Short problem:
Please render the material from its first line up to and including the line with "Click the people" as a JSON list of strings, one string per line and no blank lines, leaving out everything after that line.

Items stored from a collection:
━━━━━━━━━━━━━━━━━━━━

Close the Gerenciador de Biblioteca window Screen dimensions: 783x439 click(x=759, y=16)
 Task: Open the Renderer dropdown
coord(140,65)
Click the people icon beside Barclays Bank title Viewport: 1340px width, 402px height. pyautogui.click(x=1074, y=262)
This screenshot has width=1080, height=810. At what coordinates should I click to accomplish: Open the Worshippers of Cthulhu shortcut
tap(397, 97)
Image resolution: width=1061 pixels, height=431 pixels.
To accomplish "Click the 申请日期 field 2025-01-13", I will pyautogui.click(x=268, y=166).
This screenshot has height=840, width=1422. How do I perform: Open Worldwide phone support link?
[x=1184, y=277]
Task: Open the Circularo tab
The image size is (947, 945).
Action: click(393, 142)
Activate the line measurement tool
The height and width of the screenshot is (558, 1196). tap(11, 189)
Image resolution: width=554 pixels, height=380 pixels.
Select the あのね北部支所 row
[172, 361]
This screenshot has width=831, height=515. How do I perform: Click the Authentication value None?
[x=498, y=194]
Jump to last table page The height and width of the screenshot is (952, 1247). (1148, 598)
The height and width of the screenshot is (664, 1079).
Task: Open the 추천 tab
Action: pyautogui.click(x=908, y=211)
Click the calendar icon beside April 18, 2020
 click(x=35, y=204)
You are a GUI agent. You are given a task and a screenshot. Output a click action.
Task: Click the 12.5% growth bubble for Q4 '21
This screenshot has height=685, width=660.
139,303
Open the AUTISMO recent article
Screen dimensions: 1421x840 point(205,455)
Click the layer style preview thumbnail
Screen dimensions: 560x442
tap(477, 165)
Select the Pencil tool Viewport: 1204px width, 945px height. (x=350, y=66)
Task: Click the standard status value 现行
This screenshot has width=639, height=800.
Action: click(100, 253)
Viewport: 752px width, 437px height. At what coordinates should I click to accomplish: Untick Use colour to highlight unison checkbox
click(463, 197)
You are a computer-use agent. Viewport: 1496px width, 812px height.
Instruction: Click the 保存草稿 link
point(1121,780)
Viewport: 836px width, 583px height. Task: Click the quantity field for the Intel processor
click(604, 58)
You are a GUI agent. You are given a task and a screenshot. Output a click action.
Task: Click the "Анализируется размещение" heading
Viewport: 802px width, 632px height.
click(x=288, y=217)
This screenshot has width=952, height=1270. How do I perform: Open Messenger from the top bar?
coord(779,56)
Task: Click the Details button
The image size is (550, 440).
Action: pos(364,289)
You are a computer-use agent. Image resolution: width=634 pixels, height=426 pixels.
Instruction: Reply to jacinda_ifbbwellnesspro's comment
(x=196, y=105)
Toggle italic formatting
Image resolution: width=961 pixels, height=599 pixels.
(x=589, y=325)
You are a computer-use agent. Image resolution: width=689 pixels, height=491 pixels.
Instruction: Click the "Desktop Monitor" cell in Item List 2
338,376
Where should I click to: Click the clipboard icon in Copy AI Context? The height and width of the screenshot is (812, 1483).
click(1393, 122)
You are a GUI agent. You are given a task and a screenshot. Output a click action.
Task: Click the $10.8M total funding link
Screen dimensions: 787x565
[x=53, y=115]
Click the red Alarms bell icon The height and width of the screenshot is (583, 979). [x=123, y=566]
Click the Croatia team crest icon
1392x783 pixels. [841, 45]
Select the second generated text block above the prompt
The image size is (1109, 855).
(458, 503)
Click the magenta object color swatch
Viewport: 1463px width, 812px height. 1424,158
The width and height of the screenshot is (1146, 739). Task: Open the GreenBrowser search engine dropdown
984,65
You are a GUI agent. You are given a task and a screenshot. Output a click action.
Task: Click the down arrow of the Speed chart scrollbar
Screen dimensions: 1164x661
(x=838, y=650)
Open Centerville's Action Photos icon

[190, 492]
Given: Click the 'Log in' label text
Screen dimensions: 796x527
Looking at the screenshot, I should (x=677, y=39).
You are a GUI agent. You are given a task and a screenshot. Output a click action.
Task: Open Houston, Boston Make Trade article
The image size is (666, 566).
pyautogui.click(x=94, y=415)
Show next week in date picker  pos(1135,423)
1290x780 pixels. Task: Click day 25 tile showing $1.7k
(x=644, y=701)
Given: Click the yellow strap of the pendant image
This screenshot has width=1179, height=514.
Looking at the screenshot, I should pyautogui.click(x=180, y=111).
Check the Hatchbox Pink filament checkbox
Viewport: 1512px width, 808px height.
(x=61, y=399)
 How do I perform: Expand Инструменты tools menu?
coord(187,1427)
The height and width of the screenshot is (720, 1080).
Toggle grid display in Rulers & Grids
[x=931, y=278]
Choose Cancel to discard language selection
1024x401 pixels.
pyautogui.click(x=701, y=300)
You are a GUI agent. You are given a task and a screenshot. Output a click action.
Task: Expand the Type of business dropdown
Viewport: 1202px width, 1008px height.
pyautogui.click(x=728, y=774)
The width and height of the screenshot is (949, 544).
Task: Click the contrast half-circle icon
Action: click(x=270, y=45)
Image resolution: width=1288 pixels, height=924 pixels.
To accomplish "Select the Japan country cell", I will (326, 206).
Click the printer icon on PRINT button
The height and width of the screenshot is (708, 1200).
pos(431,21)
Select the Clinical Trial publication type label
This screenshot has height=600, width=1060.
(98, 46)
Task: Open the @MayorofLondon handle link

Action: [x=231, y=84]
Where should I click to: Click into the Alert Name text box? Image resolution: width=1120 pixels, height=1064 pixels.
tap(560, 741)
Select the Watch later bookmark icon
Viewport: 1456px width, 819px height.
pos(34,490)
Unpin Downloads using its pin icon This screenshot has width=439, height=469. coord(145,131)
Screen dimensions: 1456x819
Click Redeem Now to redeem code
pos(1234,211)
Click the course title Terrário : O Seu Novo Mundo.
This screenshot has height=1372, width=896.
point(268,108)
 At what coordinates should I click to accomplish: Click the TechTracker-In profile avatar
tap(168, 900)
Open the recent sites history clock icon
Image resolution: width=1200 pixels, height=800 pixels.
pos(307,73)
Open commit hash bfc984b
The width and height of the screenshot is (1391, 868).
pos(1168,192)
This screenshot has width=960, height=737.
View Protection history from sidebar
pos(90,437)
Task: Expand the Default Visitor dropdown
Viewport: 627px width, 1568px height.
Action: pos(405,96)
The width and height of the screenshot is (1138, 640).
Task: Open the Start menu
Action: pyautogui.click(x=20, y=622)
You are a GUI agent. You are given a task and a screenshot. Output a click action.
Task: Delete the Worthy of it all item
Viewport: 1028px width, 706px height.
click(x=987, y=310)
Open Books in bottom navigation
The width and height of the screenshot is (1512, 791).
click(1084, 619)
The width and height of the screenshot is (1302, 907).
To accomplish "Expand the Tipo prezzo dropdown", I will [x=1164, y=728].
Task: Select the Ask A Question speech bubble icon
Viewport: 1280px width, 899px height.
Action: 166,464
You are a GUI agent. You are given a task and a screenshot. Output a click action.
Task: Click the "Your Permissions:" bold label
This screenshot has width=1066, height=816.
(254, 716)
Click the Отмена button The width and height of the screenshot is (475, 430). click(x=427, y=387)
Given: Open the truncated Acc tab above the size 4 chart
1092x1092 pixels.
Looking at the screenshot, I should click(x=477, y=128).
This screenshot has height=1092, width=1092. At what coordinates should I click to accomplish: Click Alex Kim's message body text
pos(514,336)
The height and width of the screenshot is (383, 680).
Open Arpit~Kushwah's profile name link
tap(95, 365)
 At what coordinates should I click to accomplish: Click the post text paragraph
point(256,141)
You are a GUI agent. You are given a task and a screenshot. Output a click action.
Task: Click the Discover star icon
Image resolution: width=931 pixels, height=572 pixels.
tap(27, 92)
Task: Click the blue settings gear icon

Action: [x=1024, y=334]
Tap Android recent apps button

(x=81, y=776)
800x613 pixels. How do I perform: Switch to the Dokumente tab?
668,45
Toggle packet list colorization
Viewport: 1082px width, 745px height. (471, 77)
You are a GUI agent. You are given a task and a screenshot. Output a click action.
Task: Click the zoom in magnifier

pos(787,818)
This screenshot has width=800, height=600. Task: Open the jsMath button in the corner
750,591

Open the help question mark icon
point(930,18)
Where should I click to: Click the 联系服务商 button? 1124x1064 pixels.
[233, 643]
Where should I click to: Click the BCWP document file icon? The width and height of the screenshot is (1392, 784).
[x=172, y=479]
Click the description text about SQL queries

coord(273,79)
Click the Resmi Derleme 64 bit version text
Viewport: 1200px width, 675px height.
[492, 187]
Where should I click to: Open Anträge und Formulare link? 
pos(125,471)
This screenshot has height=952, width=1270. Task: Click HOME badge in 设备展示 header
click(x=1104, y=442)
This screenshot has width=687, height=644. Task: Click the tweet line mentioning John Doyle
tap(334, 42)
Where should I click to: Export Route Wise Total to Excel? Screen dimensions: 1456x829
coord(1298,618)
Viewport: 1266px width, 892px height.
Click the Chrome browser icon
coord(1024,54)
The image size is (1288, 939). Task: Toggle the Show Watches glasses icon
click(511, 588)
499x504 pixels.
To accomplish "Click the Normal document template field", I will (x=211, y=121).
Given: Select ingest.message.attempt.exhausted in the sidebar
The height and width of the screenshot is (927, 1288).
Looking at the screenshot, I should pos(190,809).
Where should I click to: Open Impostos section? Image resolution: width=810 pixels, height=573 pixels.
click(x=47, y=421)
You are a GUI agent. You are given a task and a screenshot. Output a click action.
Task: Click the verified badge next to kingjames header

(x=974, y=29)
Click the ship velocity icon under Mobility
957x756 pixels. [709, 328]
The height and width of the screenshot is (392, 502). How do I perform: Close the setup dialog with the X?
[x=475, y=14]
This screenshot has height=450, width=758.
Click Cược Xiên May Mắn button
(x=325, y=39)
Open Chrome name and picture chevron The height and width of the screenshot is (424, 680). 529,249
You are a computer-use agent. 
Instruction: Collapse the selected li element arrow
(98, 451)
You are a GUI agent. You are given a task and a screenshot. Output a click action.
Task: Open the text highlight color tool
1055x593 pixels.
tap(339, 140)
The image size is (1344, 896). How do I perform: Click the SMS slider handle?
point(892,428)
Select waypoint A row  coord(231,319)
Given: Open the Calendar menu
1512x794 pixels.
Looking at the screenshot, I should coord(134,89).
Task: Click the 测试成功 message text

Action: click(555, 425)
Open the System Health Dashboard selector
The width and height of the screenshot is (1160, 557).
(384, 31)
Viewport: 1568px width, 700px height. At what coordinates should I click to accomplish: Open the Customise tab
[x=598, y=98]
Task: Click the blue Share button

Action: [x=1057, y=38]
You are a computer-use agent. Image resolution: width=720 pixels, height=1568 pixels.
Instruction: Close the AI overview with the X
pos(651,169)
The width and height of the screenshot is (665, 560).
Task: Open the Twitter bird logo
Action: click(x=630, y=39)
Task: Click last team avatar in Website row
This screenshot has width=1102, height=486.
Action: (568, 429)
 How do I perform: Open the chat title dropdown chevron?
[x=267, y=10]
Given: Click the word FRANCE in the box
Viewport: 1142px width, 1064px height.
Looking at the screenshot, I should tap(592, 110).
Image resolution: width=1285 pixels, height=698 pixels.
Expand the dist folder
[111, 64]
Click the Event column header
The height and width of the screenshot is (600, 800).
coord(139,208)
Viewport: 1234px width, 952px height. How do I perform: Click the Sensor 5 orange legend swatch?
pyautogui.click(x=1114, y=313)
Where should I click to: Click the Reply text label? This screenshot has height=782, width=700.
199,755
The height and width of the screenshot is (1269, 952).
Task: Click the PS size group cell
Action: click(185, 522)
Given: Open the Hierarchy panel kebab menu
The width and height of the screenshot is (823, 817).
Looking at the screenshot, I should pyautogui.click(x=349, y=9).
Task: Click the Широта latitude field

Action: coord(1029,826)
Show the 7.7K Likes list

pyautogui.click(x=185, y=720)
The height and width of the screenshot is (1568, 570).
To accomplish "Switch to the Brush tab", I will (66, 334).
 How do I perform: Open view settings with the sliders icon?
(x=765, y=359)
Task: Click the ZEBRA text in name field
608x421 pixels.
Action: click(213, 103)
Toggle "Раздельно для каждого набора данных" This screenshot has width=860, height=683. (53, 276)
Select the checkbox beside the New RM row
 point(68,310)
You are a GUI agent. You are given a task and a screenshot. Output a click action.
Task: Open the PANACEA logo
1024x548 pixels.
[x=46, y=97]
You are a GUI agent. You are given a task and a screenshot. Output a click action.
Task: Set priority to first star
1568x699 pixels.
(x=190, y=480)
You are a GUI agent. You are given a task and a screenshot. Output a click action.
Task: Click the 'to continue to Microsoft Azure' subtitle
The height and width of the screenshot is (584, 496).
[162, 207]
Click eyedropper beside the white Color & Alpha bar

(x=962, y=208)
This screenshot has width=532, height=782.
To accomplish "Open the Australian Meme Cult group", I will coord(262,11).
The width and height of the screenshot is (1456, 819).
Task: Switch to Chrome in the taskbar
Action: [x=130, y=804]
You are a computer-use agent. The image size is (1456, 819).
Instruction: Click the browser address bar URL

━━━━━━━━━━━━━━━━━━━━

Output for this task:
[
  "Close the Gerenciador de Biblioteca window Screen dimensions: 783x439 click(x=759, y=16)",
  " Task: Open the Renderer dropdown",
  "coord(140,65)",
  "Click the people icon beside Barclays Bank title Viewport: 1340px width, 402px height. pyautogui.click(x=1074, y=262)"
]